How is a multiple cellular organism being regulated to generate different cell types has been an intriguing and fundamental question for developmental biology. One explanation is that the expression of certain transcription factors at defined developmental stages can drive the formation of new cell types. Yet studies have shown that a great proportion of genes are ubiquitously expressed. How are these ubiquitously expressed genes being regulated to participate in cell-type-specific functions remains obscure.
In this work, Prof. Xiu-Jie Wang’s group from the Institute of Genetics and Developmental Biology and Prof. Qi Zhou’s group from the Institute of Zoology, both belonging to Chinese Academy of Sciences, discovered that ubiquitously expressed genes could acquire cell-type-specific functions by producing new cell-type-specific transcript isoforms via alternative promoter usage. They identified 110 mouse embryonic stem cell (mESC) specifically expressed transcripts with cell-type-specific alternative transcription start sites (SATS isoforms) from 104 ubiquitously expressed genes, majority of which have active epigenetic modification- or stem cell-related functions. These SATS isoforms are specifically expressed in mESCs, and tend to be transcriptionally regulated by key pluripotency factors through direct promoter binding. Knocking down some SATS isoforms leads to differentiation-related phenotype in mESCs.

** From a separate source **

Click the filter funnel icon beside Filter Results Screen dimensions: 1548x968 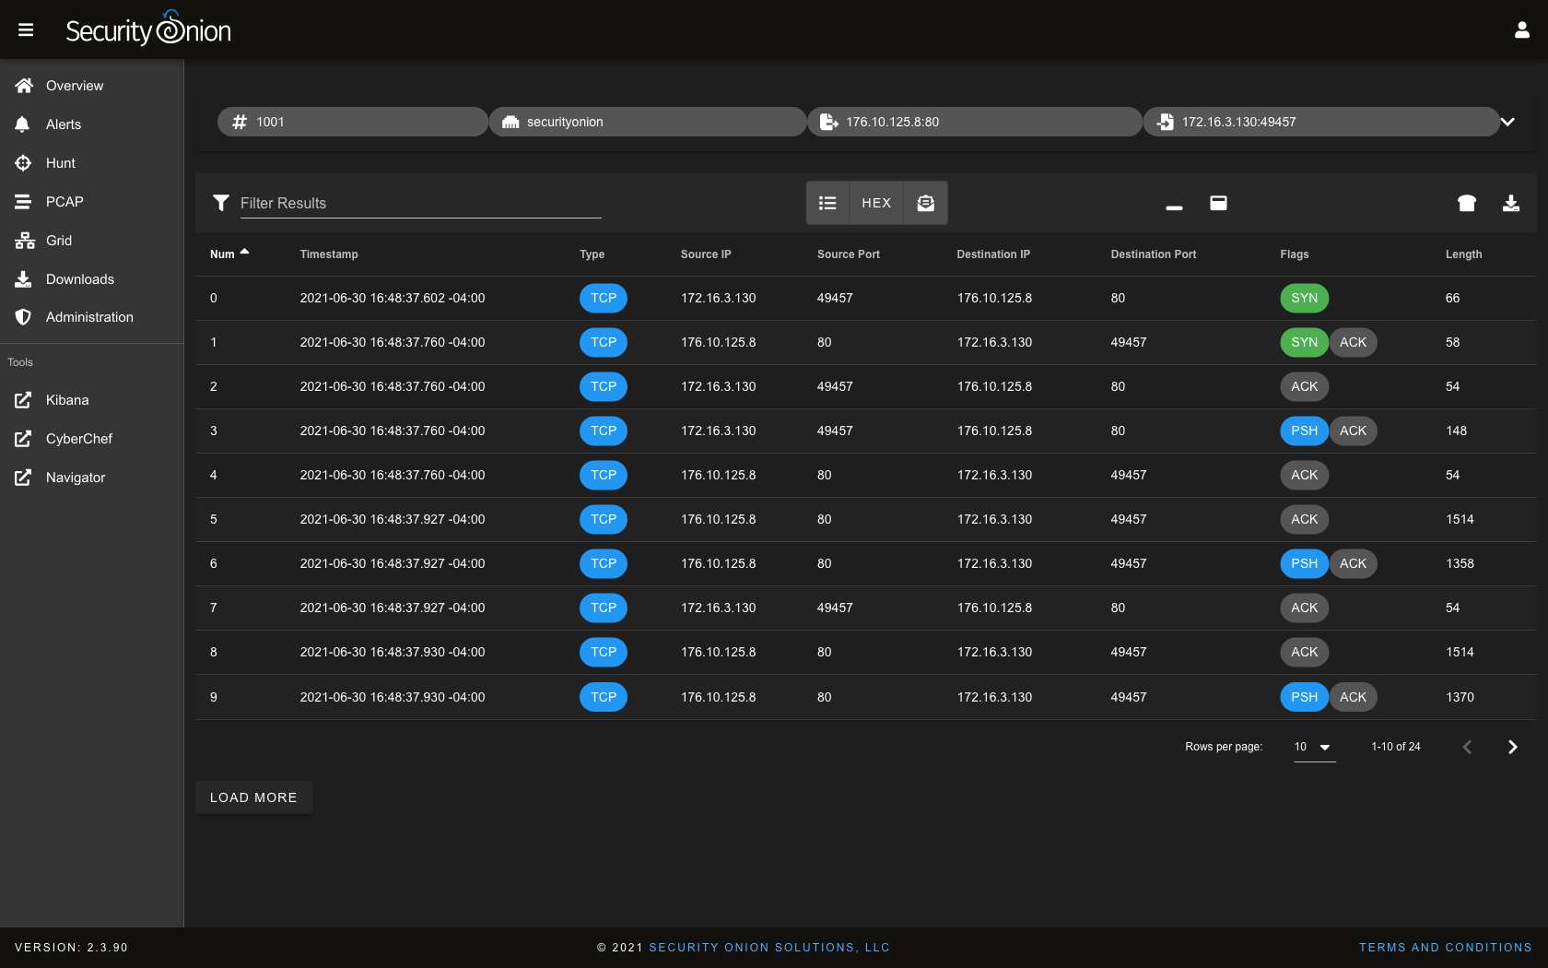221,203
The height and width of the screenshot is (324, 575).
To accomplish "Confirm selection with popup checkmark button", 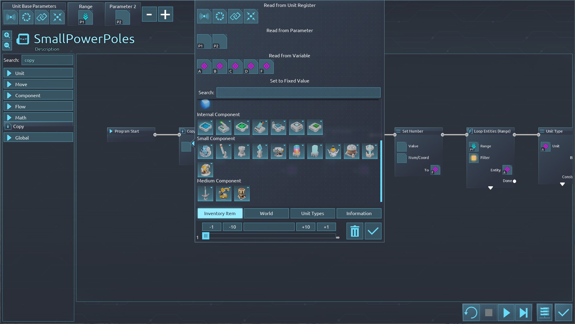I will coord(373,231).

These results demonstrate that cell-type-specific transcription factors are capable to produce cell-type-specific transcripts with alternative transcription start sites from ubiquitously expressed genes, which confer ubiquitously expressed genes novel functions involved in the establishment or maintenance of cell-type-specific features.
This research was supported by grants from National Basic Research Program of China, CAS Strategic Priority Research Program Grants on Stem Cell and Regeneration Medicine, and National Natural Science Foundation of China.
Figure: Key pluripotency factors regulate ubiquitously expressed genes to produce SATS isoforms in mESCs via mESC-specific promoters.